BEGIN Reading text
The aims of this project are two-fold. Firstly, researchers will examine the feasibility and acceptability of online ordering of WIC-covered foods measured by both: 1) the number of young pregnant women who are successfully able to independently order online, and by 2) interviews to assess their satisfaction with the process. Secondly, using text message surveys and automated home scales, researchers will assess the impact of food delivery on diet quality and weight gain during pregnancy among young pregnant women age 14-24 years of age, living in three Michigan counties: Genesee, Wayne, and Washtenaw.
Gayathri Akella, Washtenaw County Health Department WIC
Tammy Chang, University of Michigan Department of Family Medicine
Marika Waselewski, University of Michigan Department of Family Medicine
Poverty Alleviation through Entrepreneurship and Urban Microenterprise Development
Over the past decade, there has been an increase in the number of microenterprise development and neighborhood entrepreneurship training programs in Detroit. The impetus of these programs is to stimulate urban economic development and neighborhood revitalization in the city's underserved communities.
The aim of this study is to evaluate these programs collectively with respect to outcomes of new venture growth, wealth creation, and upward economic mobility in these communities. Specifically, this study seeks to understand and explore the impact of these programs on low- to moderate-income entrepreneurs in these communities and discover best practices in urban entrepreneurial development and wealth creation. Since the primary thrust of entrepreneurship is value creation, the goal of this study is to examine how entrepreneurship can catalyze upward economic mobility among low- to moderate-income individuals in an urban environment.
END Reading text
▸ What you need to do:
1. In the research summaries on WIC food ordering and Detroit entrepreneurship, why does the Detroit study set out to examine how entrepreneurship can catalyze upward economic mobility? Answer in one to three sentences.
2. Continue the research summaries on WIC food ordering and Detroit entrepreneurship from the point where the text stops.
The material that follows has no connection to the research summaries on WIC food ordering and Detroit entrepreneurship.
BEGIN Material supplied
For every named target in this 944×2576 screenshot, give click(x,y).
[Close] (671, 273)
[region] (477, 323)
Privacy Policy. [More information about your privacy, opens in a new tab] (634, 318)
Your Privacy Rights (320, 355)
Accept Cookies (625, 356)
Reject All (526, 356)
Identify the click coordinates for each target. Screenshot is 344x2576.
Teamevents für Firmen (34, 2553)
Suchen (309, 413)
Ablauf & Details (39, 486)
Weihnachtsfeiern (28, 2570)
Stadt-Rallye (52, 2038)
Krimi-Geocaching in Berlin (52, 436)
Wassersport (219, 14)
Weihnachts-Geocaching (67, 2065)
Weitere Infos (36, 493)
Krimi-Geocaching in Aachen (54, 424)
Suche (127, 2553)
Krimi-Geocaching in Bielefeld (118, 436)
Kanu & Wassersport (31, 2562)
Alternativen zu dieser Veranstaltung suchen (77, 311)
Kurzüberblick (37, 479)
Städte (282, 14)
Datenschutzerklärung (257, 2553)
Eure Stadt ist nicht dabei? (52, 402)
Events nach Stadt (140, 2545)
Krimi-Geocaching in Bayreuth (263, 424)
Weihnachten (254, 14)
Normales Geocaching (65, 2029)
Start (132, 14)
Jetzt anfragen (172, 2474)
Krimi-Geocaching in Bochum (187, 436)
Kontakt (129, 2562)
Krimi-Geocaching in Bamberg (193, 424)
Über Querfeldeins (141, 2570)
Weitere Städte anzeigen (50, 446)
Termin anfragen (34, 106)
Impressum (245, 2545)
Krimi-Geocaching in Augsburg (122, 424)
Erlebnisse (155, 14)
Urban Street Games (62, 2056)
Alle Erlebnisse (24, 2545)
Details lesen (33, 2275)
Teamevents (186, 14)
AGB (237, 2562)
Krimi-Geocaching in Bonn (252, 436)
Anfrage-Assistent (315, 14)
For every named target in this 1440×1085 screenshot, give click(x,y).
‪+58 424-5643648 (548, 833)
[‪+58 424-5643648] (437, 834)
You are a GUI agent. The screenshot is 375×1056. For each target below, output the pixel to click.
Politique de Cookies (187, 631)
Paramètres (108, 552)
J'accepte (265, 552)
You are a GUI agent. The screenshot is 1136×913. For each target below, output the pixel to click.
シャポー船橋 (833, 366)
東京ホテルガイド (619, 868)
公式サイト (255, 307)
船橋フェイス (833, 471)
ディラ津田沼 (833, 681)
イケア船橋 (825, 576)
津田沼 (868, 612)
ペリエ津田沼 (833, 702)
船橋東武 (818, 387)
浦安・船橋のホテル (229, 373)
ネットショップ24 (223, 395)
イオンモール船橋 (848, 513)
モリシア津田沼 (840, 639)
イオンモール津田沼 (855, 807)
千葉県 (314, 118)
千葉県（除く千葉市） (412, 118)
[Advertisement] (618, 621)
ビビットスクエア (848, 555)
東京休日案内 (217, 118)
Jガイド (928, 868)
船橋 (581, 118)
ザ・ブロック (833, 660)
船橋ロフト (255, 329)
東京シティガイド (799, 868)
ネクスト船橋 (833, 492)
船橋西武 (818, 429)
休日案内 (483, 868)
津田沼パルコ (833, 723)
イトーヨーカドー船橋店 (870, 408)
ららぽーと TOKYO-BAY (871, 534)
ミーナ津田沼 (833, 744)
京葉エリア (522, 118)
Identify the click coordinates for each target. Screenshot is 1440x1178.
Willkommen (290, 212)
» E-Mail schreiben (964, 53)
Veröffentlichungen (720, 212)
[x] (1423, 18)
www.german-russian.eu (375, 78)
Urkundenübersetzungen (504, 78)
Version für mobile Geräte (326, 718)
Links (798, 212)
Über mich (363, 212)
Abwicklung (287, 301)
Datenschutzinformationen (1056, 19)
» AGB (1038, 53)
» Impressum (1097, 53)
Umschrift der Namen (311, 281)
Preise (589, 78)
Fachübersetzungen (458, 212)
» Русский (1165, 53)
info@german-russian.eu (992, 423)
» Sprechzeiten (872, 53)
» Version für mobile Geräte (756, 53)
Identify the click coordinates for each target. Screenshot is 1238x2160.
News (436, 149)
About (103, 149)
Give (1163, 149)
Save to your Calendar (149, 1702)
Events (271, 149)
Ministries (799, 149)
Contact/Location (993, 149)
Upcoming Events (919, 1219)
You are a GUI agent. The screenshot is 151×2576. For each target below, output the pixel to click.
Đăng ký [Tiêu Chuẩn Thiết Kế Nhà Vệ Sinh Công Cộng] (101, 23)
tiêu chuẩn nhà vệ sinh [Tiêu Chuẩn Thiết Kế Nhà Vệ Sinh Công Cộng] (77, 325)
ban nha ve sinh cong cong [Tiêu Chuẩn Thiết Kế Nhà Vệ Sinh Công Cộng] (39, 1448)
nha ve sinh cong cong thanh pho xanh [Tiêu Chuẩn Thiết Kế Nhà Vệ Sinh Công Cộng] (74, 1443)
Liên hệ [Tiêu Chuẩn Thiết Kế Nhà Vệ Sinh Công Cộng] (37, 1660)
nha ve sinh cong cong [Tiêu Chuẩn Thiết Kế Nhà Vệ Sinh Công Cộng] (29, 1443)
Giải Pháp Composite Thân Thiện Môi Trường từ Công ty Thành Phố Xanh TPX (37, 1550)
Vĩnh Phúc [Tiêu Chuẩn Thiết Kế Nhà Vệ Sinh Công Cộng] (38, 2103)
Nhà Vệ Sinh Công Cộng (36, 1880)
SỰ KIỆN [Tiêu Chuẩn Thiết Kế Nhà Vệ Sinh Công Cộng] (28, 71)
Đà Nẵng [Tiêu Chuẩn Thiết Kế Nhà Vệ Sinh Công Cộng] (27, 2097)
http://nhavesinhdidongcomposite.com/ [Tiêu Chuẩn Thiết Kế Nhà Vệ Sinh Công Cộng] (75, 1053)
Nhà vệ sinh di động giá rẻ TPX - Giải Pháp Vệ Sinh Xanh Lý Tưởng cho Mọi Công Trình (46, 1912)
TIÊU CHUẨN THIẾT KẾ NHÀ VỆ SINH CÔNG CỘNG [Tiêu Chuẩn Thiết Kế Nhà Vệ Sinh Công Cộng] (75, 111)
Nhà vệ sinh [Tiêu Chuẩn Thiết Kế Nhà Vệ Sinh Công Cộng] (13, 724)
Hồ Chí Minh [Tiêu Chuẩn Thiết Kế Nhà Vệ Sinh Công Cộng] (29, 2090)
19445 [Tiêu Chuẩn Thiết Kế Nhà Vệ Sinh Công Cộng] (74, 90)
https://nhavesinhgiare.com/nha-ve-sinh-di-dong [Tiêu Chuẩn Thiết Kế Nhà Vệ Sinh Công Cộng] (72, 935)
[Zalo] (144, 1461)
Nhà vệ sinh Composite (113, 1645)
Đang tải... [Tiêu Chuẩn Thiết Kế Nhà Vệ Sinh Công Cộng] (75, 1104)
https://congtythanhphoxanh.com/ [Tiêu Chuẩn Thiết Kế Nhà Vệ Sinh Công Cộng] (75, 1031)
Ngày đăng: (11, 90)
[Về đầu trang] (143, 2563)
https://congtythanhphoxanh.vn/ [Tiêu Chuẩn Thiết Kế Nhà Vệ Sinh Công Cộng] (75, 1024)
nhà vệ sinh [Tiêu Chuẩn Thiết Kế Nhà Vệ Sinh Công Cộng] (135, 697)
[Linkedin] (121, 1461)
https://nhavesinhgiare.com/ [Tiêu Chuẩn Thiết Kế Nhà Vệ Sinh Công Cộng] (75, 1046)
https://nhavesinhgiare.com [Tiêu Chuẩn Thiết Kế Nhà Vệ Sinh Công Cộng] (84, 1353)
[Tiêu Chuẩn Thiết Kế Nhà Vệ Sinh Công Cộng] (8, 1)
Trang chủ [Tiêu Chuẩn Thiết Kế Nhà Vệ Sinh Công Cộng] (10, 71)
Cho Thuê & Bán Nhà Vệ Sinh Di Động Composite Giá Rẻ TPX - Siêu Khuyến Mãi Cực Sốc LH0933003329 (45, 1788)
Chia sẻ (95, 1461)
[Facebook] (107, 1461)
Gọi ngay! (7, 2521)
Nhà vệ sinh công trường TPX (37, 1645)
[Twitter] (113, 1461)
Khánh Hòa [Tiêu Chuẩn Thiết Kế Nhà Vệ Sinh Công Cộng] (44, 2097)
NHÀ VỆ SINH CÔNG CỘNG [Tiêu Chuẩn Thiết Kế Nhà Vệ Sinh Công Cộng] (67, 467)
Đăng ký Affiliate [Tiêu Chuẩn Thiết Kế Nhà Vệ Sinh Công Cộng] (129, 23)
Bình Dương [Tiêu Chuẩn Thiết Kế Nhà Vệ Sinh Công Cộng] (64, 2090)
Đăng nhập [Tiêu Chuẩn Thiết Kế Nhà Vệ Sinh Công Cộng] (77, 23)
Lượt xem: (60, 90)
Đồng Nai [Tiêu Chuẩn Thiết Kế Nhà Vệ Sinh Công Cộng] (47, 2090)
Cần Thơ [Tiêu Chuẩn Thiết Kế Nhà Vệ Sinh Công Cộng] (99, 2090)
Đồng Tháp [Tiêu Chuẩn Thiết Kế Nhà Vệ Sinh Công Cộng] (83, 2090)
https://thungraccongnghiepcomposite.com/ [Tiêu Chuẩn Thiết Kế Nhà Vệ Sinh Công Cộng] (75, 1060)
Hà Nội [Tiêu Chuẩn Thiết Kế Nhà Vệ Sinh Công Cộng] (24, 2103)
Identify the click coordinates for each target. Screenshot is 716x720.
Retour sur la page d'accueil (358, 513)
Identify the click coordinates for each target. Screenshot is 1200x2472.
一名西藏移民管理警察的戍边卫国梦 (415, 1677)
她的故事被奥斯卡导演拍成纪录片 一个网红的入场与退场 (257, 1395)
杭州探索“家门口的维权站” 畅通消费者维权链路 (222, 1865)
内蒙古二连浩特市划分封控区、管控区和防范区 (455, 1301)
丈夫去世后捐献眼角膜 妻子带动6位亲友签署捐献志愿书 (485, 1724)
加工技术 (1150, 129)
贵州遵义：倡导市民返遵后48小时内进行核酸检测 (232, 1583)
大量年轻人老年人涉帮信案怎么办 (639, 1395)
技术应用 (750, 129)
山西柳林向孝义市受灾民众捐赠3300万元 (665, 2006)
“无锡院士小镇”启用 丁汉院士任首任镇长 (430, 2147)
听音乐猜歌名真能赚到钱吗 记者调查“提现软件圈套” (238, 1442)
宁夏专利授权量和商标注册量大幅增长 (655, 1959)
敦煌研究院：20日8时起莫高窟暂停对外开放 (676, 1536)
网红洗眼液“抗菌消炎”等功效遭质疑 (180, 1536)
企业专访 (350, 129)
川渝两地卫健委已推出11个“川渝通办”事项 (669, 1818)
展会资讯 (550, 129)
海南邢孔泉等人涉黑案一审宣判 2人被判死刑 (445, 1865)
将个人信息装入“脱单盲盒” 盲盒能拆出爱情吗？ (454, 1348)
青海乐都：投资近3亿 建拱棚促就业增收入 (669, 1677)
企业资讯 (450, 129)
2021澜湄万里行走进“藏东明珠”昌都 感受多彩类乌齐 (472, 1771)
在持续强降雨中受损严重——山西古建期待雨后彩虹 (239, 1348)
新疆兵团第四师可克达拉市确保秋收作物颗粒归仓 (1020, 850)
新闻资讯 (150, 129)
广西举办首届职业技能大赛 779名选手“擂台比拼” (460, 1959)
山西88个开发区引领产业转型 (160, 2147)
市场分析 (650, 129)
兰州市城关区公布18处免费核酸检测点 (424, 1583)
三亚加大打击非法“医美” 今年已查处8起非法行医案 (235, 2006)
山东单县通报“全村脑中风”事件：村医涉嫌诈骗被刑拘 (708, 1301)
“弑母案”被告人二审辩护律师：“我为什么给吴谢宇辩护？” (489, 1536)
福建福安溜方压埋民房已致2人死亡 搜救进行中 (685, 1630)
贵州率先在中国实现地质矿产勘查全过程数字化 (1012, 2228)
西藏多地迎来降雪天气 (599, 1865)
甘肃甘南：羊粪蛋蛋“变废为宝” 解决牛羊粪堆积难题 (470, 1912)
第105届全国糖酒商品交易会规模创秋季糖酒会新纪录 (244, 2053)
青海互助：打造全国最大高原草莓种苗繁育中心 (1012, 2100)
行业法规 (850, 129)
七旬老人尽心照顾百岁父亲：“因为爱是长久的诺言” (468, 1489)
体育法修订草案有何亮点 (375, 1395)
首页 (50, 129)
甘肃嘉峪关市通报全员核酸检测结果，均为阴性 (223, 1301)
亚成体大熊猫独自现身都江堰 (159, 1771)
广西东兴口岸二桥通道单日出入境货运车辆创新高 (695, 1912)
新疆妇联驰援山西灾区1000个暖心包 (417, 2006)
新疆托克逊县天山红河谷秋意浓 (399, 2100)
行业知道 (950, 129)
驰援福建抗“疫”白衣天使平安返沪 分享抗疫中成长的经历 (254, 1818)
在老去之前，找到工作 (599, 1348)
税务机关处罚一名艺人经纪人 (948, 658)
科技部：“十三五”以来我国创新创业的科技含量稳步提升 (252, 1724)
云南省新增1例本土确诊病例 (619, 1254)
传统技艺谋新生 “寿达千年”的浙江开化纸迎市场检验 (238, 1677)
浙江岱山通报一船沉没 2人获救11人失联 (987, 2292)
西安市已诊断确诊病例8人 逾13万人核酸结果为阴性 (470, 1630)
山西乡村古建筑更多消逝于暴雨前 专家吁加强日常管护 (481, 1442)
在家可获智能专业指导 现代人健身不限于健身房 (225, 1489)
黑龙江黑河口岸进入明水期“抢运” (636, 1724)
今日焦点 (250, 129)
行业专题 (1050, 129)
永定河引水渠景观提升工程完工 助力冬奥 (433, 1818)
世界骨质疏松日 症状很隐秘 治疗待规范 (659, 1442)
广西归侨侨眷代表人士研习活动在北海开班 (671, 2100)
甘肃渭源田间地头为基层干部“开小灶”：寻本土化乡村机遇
END Material supplied
▸ Per-task outputs:
1. The study takes this as its goal because the primary thrust of entrepreneurship is value creation. It therefore looks at how entrepreneurship can catalyze upward economic mobility among low- to moderate-income individuals in an urban environment.

2.
Marcus D. Harris, University of Michigan-Dearborn College of Business
Michael Gordon, Stephen M. Ross School of Business at the University of Michigan
Nicole Farmer, Grand Innovation
April Boyle, Build Institute
Jacquise Purifoy, Build Institute
Crystal J. Scott, University of Michigan-Dearborn College of Business
Jeffrey Robinson, Rutgers Business School
The Detroit URC is a partnership of representatives from the Detroit Health Department, Henry Ford Health System, eight community-based organizations (CBOs) in Detroit, and faculty members from the U-M Schools of Public Health, Social Work, and Nursing. The CBOs are: the Community Health and Social Services Center, Inc.; Detroit Hispanic Development Corporation; Detroiters Working for Environmental Justice; Eastside Community Network; Friends of Parkside; Institute for Population Health; Latino Family Services; and Neighborhood Service Organization.